-- WHAT YOU NEED TO DO --
Using the records below, transcribe exactly only the lines from the one with "Where should I click to: Click empty" through the end, both included, and drop every picture.

[Saved entries]
════════════════════

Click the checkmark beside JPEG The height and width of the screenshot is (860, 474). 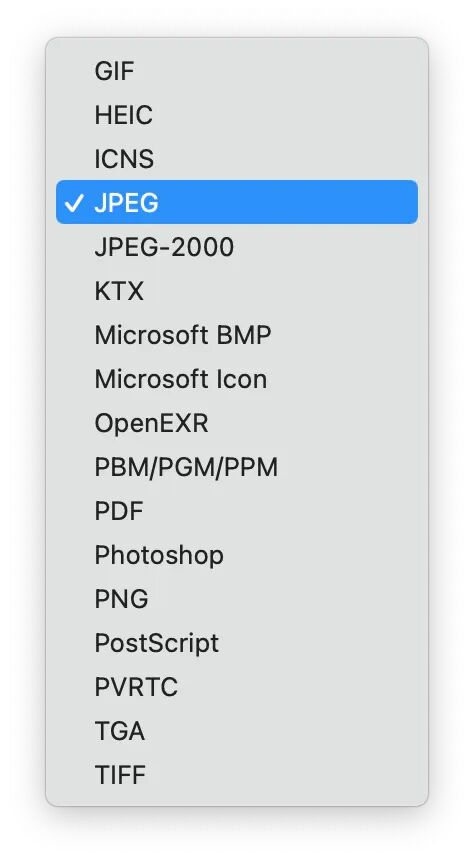(74, 203)
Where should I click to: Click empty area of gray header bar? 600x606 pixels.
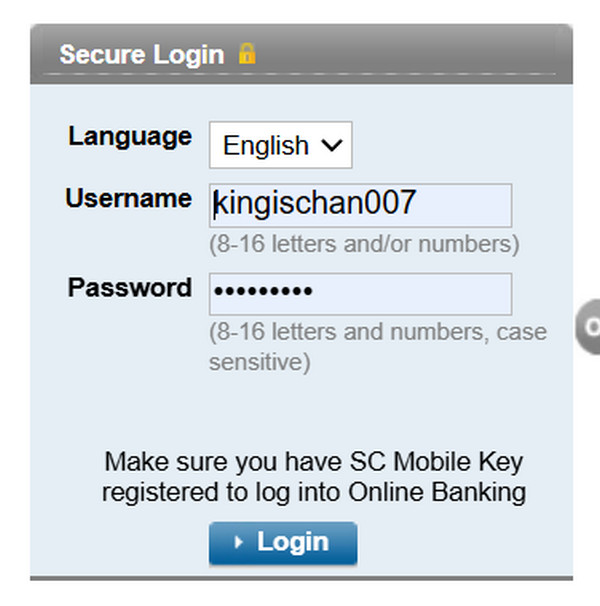tap(420, 52)

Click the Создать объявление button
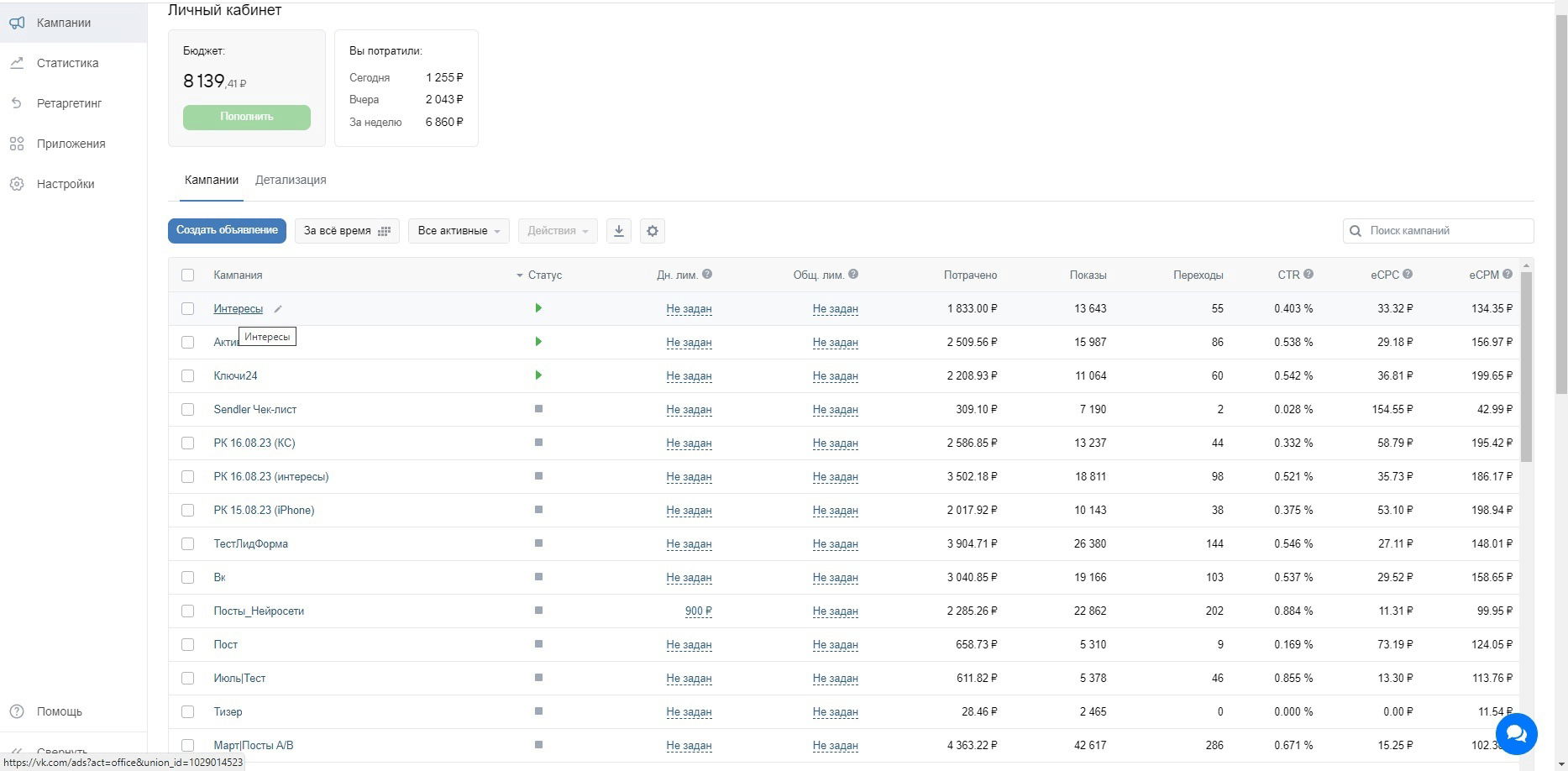[x=227, y=230]
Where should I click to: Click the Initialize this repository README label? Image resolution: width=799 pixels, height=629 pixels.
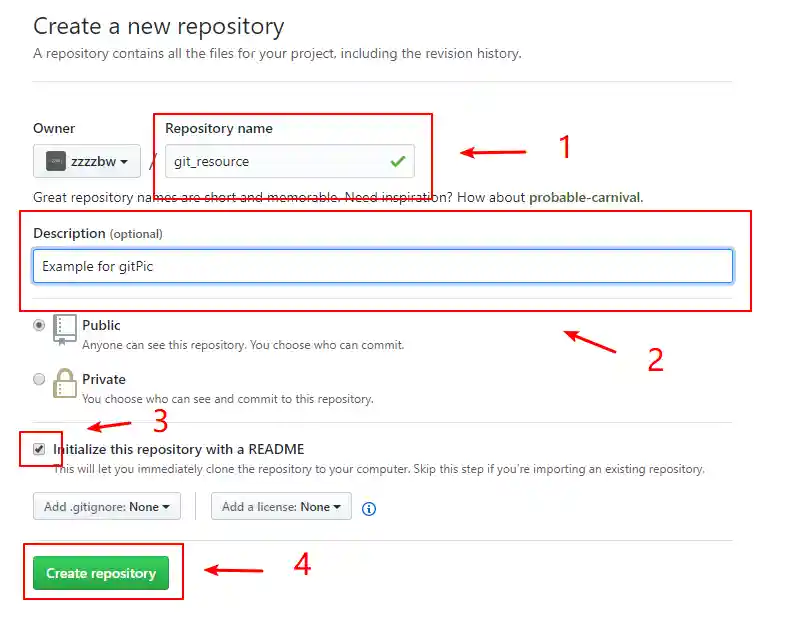(x=178, y=449)
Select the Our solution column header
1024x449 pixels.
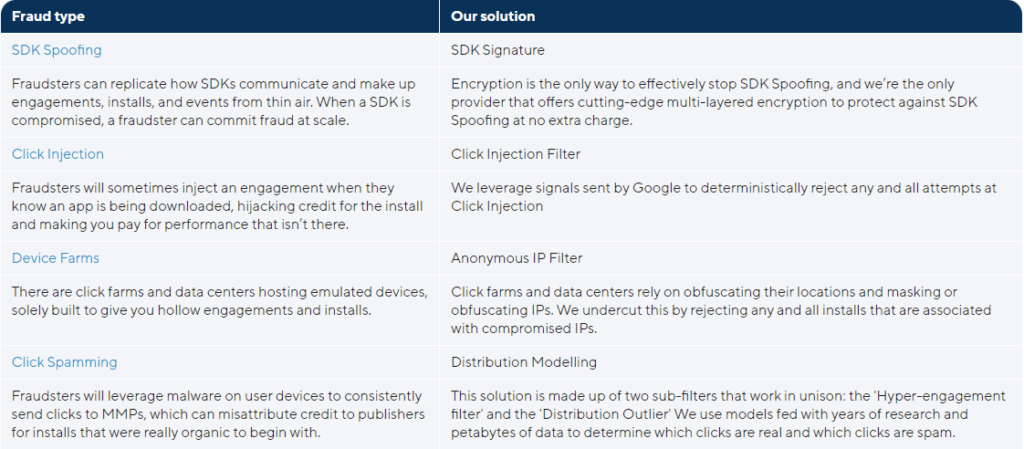coord(493,16)
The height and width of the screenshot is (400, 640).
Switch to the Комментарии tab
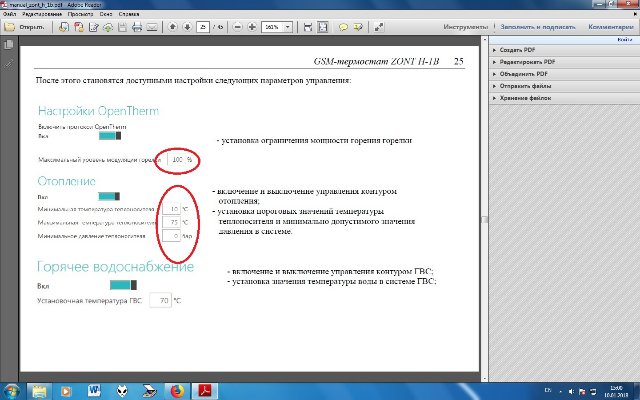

════════════════════

-- EXERCISE RESULT --
Where should I click to: Click empty area of gray header bar? 600x606 pixels.
tap(420, 52)

Click the Создать объявление button
[x=227, y=230]
Where should I click to: Click the Initialize this repository README label? Image resolution: width=799 pixels, height=629 pixels.
(x=178, y=449)
Select the Our solution column header
1024x449 pixels.
coord(493,16)
The height and width of the screenshot is (400, 640).
Switch to the Комментарии tab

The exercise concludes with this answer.